Freigegeben für rechtsgerichtete Erziehung?
Aus der Tätigkeit der Bundesprüfstelle für jugendgefährdende Medien

von
Antonín Dick

12/11

trend
onlinezeitung

Am 25. 10. 2010 beantragte die grüne Stadträtin für Jugend, Schule und Umwelt Anke Otto des Bezirksamtes Steglitz-Zehlendorf von Berlin bei der Bundesprüfstelle für jugendgefährdende Medien, das 2009 vom Voggenreiter Verlag Bonn herausgegebene Liederbuch „Unser fröhlicher Gesell“ auf den Index zu setzen.
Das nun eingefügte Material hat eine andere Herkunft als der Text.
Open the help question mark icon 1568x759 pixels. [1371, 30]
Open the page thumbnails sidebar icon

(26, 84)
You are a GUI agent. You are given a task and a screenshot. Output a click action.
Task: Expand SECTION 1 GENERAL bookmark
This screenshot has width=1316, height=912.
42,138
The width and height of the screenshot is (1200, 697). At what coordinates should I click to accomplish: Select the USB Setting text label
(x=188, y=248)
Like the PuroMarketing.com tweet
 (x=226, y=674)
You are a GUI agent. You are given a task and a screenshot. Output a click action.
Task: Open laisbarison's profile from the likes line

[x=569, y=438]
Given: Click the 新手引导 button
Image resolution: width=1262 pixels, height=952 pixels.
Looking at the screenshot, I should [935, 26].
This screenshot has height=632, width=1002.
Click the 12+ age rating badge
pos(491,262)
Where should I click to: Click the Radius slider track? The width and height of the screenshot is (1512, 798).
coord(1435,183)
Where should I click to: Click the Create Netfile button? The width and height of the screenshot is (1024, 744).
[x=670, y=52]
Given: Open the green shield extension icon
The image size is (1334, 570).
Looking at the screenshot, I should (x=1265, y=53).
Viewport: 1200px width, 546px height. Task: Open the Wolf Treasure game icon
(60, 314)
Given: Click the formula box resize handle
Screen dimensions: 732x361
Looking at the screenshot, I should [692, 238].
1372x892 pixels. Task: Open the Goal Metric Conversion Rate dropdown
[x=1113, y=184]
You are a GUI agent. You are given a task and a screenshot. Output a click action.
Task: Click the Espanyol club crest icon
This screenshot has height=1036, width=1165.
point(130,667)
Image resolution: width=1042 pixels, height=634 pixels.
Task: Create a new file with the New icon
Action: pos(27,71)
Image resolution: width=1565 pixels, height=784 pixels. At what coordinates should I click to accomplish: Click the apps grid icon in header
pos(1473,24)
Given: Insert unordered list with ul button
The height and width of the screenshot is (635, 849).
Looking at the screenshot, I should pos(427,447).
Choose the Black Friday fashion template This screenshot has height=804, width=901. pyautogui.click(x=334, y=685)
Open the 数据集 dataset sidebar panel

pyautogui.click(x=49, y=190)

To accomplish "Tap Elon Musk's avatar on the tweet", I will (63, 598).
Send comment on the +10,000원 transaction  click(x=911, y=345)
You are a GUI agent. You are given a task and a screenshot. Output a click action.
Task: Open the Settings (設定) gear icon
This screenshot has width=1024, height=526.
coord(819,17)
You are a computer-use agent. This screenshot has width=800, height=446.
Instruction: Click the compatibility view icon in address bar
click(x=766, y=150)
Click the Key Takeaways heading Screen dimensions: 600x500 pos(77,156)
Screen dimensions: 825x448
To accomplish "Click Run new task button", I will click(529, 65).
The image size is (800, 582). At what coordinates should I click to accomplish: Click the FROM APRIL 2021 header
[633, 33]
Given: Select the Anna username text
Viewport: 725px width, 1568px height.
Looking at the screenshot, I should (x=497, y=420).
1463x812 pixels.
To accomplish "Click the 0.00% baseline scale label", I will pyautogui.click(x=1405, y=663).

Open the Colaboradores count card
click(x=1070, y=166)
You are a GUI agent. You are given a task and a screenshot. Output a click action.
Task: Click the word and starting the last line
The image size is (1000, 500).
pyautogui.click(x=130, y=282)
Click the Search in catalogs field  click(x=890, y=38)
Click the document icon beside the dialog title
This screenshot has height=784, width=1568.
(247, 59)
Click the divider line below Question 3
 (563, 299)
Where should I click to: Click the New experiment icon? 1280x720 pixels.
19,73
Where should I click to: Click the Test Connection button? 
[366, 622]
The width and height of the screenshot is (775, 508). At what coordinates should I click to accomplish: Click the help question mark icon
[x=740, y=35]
Der Antrag stützt sich auf eine am 2. 10. 2010 unter dem Titel „Auf den Index!“ veröffentlichte Recherche der jungen Welt, in der nachgewiesen wird, dass das Liederbuch rassistisch, antisemitisch und militaristisch kontaminiert ist. Am 1. 12. 2010 entschied das von der Oberregierungsrätin Petra Meier geleitete zwölfköpfige Gremium des Bundesinnenministeriums, den Antrag zurückzuweisen.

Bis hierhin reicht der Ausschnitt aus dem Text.